The Email Header Analyzer tool compresses this six-step flow into a single click. But the mental sequence still matters — the tool surfaces the data; the analyst's understanding turns the data into a verdict.
Common patterns in real headers
Three patterns that show up constantly in MSP triage:
The forwarder pattern. From: a corporate domain. Return-Path: a user's personal Gmail. SPF passes (Gmail is in its own SPF record). DKIM signed by Gmail. DMARC fails because neither aligns with From:. Verdict: legitimate, but a user has set up an email forwarder that breaks DMARC. Fix: configure the forwarder to send-as the original domain, or work with the recipient to add ARC-aware processing.
The third-party platform pattern. From: a brand domain. Return-Path: bounce.sendgrid.net (or similar). SPF passes against SendGrid's SPF. DKIM signed by SendGrid with d=brand-domain. DMARC passes because DKIM aligns. Verdict: legitimate, platform is correctly configured for DMARC alignment. Common shape for transactional mail that's working as designed.
The spoof pattern. From: a recognizable brand.

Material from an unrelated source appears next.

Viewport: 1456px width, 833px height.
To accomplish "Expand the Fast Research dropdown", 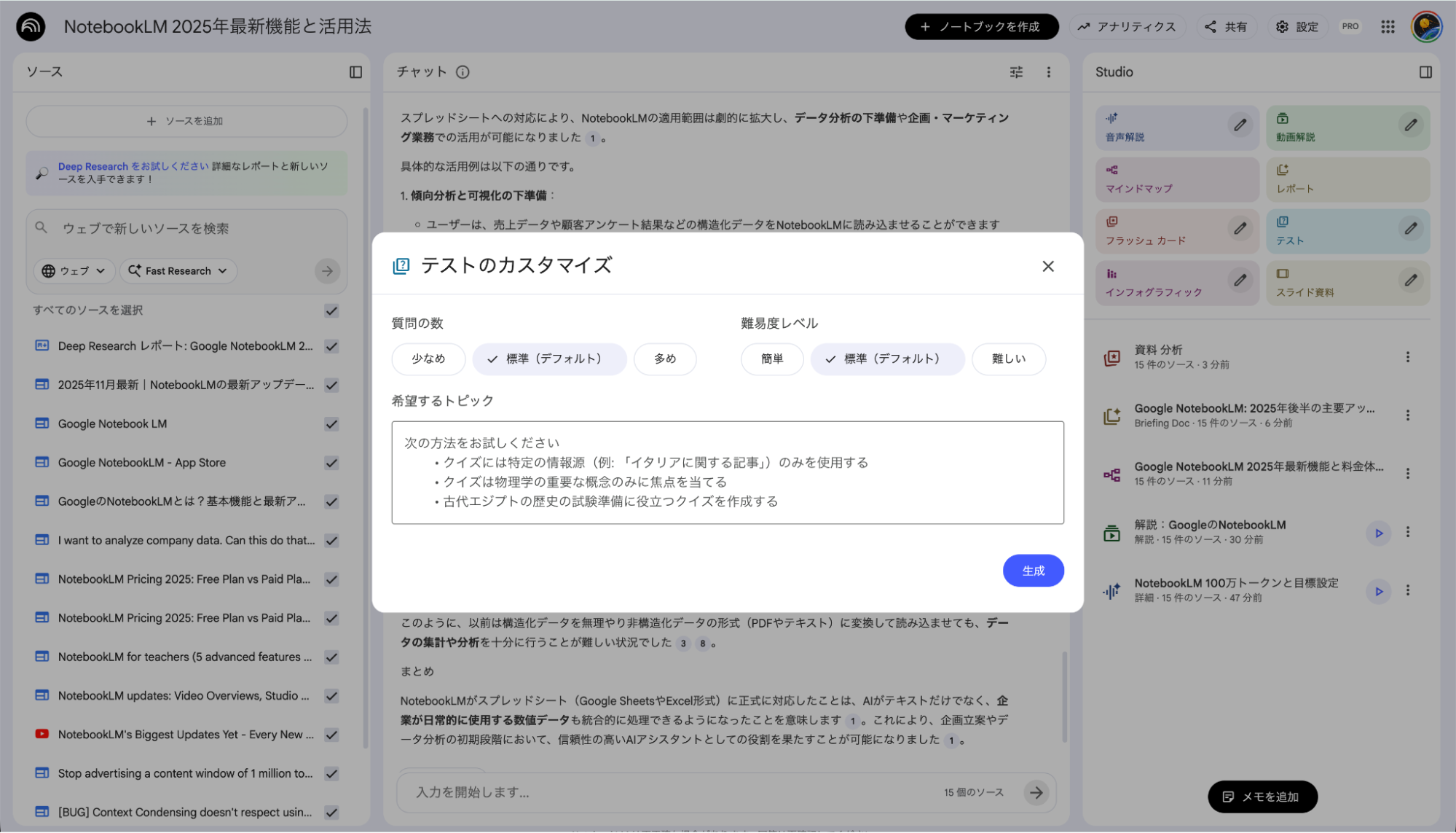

Return-Path: an unrelated domain (often newly-registered). No DKIM signature, or DKIM signed for an unrelated d=. SPF either fails or passes against the unrelated domain. DMARC fails. Verdict: spoofed, the From: domain's DMARC policy is doing its job. Fix: confirm DMARC is at p=reject so receivers are blocking; report the attempt as a phishing artefact if useful.
Recognizing these three patterns covers maybe 60% of the deliverability tickets a working MSP DMARC practice sees. The remaining 40% reward the same six-step discipline.
Tools mentioned
- Email Header Analyzer — paste raw headers, get the parsed Received chain, auth verdicts, alignment, ARC chain status, DKIM signature inspection
- DMARC Validator — check the published DMARC policy
- DNS Lookup — verify SPF, DKIM, DMARC records across resolvers
- DMARC Record Generator — compose a compliant DMARC TXT record
Next steps
If you're building header-reading fluency on a new team, run the six-step runbook on a different real header block every morning for two weeks. After ten or fifteen reps, the sequence becomes muscle memory and the per-ticket time drops below two minutes. After thirty or forty reps, you'll start recognizing the three common patterns by shape alone, and most tickets become verdict-then-write-up rather than investigation.